Auto-Failover not working with 5.1.1?

carl.duranleau · May 8, 2019, 6:20pm

Hi everyone,

I may need to have a better understanding of the Couchbase failover behavior, but here’s my situation:

We have 3 identical Couchbase server nodes. Before the upgrade to 5.1.1, we were using our own load-balancing solution to handle a node failures by simply not using the failed node until it gets back online. With 5.1.1, our solution doesn’t work anymore because the new Java client isn’t working fine when using a load-balancer address in the connection URI list. So we are using each node’s IP instead. Everything works fine. The only problem is the failover mechanism. When one of the nodes gets killed, or simply crashes, the Java client keeps sending request to the dead node. On the Couchbase web interface, we can see a message under the failing node stating that this server is not taking requests and that it can be failed-over. The Failover button is displayed and can be pressed to kill the node. But this is a manual operation. Not really a good production environment solution to have an administrator in front of a screen 24/7 to hit the Failover button in case something goes wrong. We have thousands of requests per second and 80% of these requests need to save or retrieve data from Couchbase. Since the requests keep hitting the dead node, our services get almost unusable.

I read the documentation and tried to activate the Auto-Failover option with the minimum delay of 30 seconds, but this doesn’t do anything. The documentation says that the Auto-Failover is triggered only on a minimum of 3 nodes. I don’t know if it means that 3 nodes must be alive (not my case here since I have 1 dead and 2 remaining nodes), or it means that the cluster must contain at least 3 nodes.

There’s must be a real production environment solution to set a real failover mechanism that simply removes the not responding node from the pool and stop sending requests to it until it gets back.

What are my options?

EDIT: Tried with 4 nodes and the result is the same. The failover mechanism does nothing and requests keep getting sent to the dead node.

carl.duranleau · May 10, 2019, 2:42pm

Looks like the failover mechanism is not working when there are different types of bucket in the cluster. I have 3 buckets; 2 memcached and 1 couchbase (persisted and replicated). I first tried to create all 3 buckets as memcached and the failover mechanism started working as expected. I then tried to create 2 clusters; one with my 2 memcached buckets and one with my persisted bucket. Surprisingly, the failover mechanism was working fine on both clusters.

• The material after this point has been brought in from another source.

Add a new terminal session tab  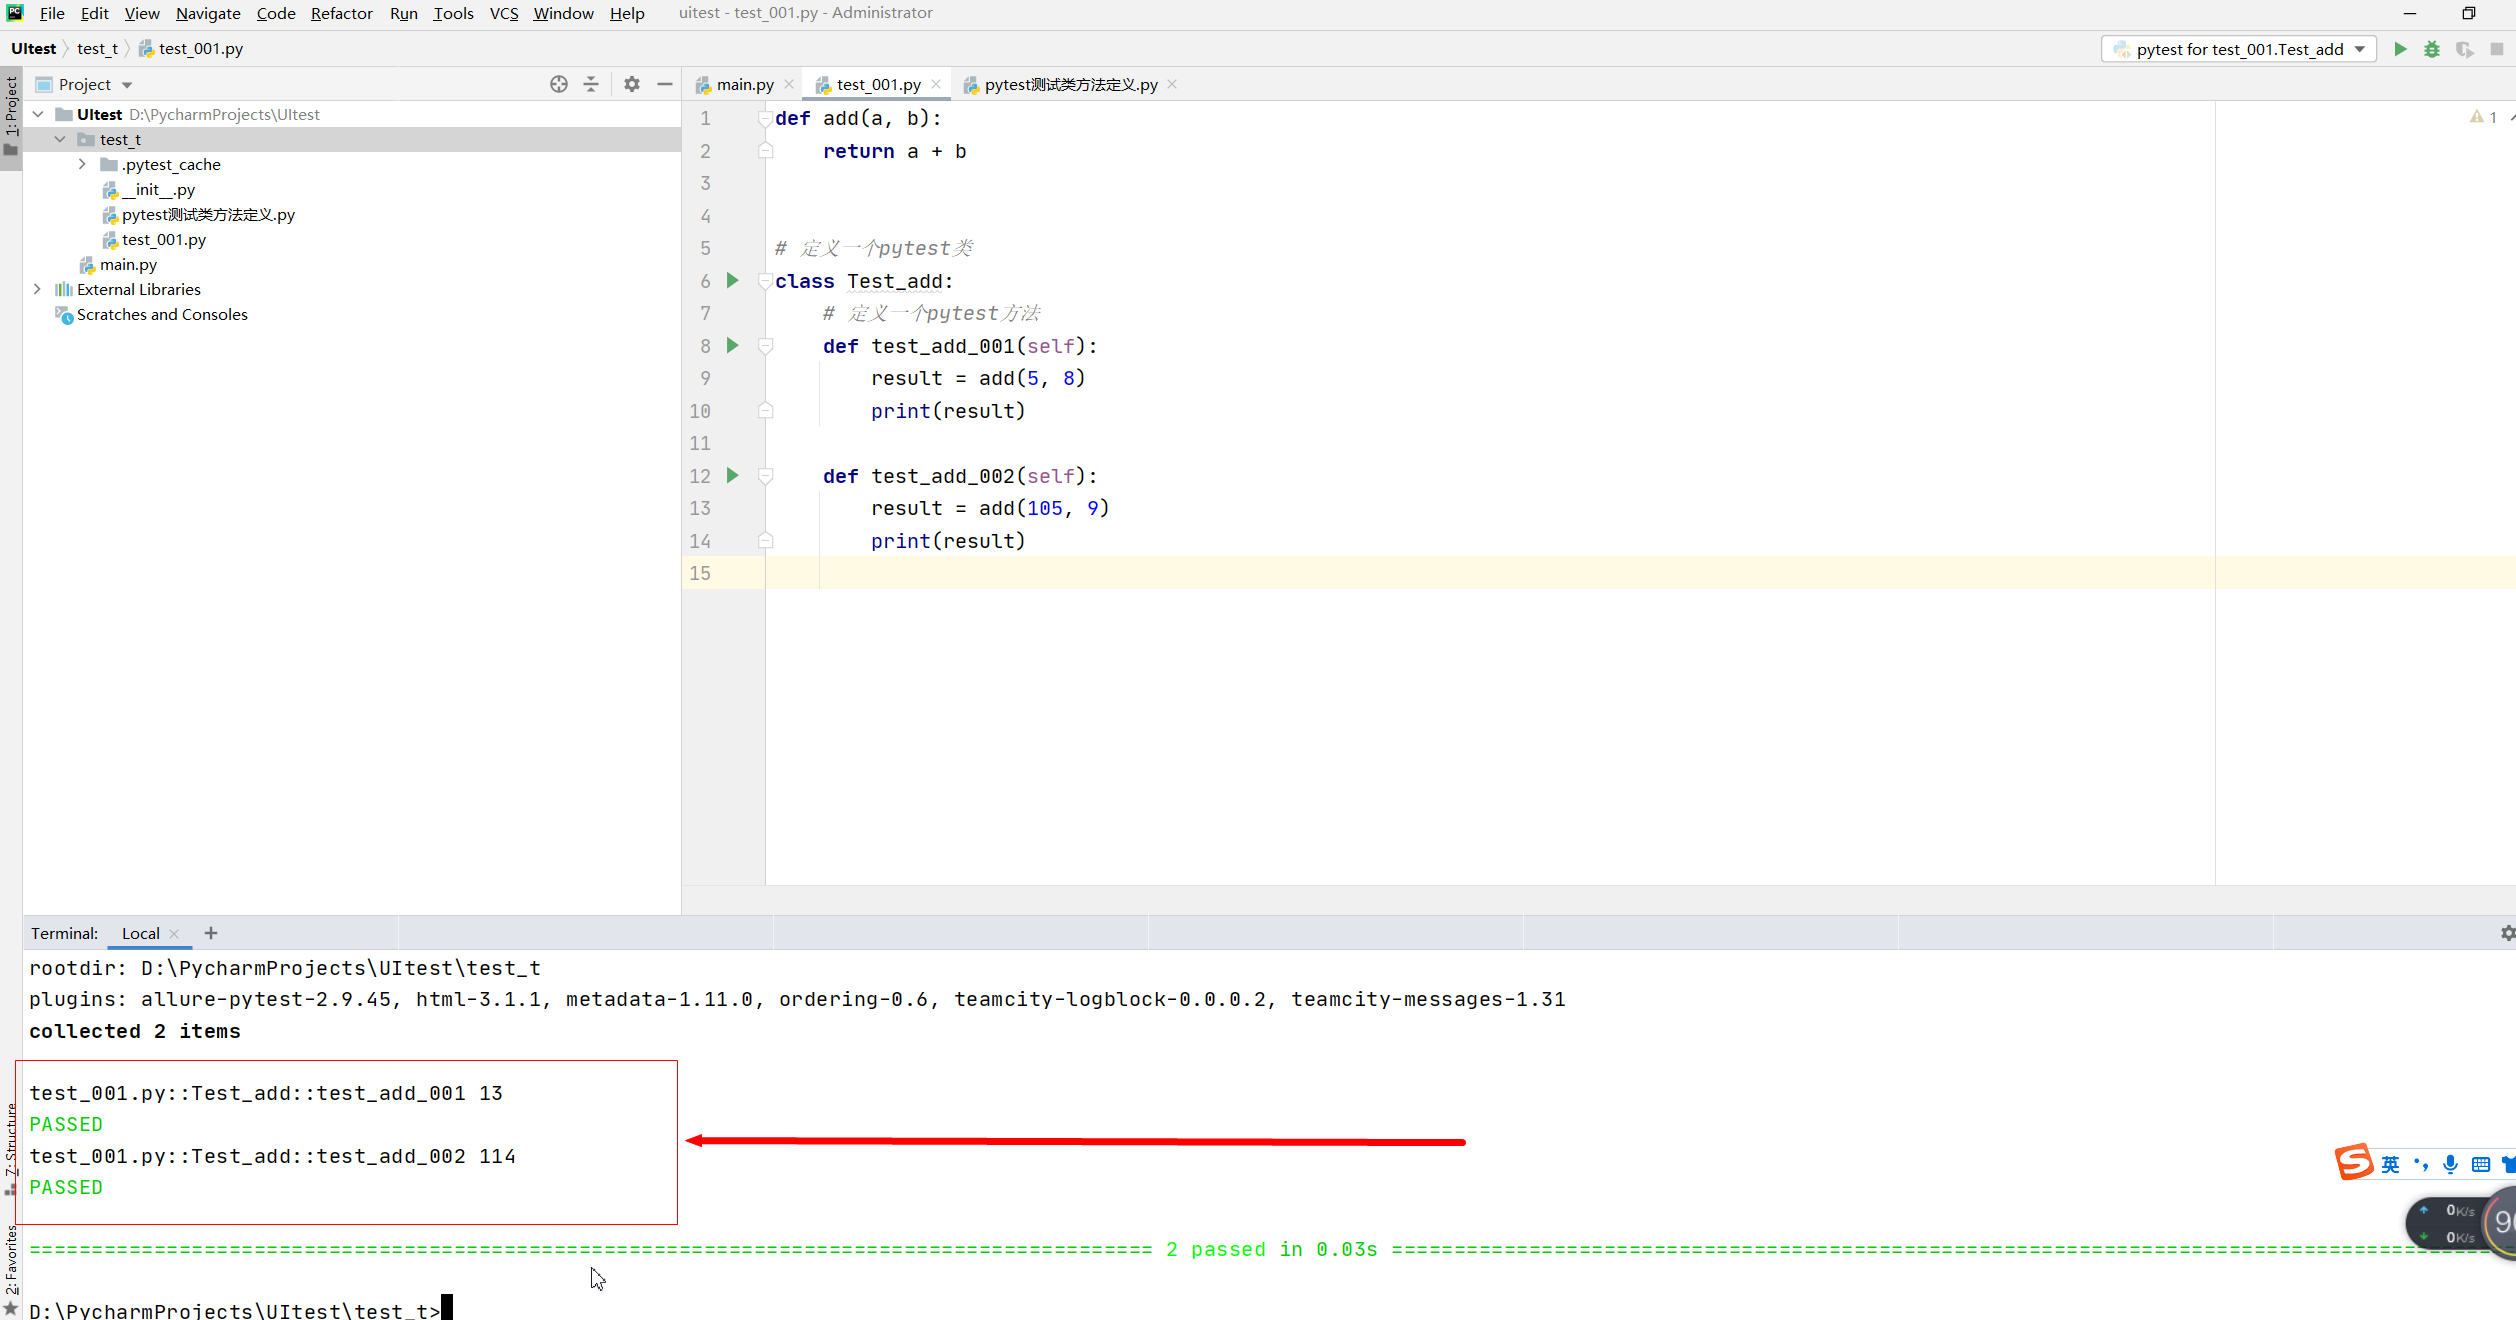211,933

poonam · May 13, 2019, 4:40pm

Autofailover requires at least 3 data nodes in the cluster. And, in 5.1.1, it will failover only when exactly one node has failed.
It works irrespective of types of buckets in the cluster.
As mentioned in the doc, there are various conditions that can prevent an auto-failover. We need logs to investigate.
If this is still an issue, can you please open a jira ticket with logs from when auto-failover was enabled but did not work?

carl.duranleau · May 13, 2019, 7:33pm

Thanks for your answer poonam. I’ve done my first tests with only two nodes, but upgraded to four nodes after reading the auto-failover documentation. That did not solve the problem, but when moving to all ‘persisted’, and then, to all in-memory buckets, everything started to work as expected. If we decide to keep our current configuration and want to activate the auto-failover mechanism, we’ll push the investigation further by providing logs and all needed technical information.

After all these tests, we have decisions to take for the next step. We may finish with only in-memory buckets to get faster recovery and faster crash management. For now, the persisted bucket almost kills the application environment when a crashed node is added back to the cluster. The rebalancing process slows everyone down and the system gets almost unusable. With a working auto-failover mechanism, the rebalancing would not be required to be done immediately because the replication already allows other nodes to answer correctly. Without the failover, the Couchbase Client always tries to hit the bad node. I really don’t understand why the client is unable to detect a replicated node then simply retry on another node before failing. I can’t find anything in the API to catch Timeouts and retry on the next replicated node.

Before upgrading our CB version to 5.1.1, our own generic load-balancer front service was way more efficient at handling node failures. It was faster, was supporting any number of nodes and did not rely on a complex logic to validate the node activity.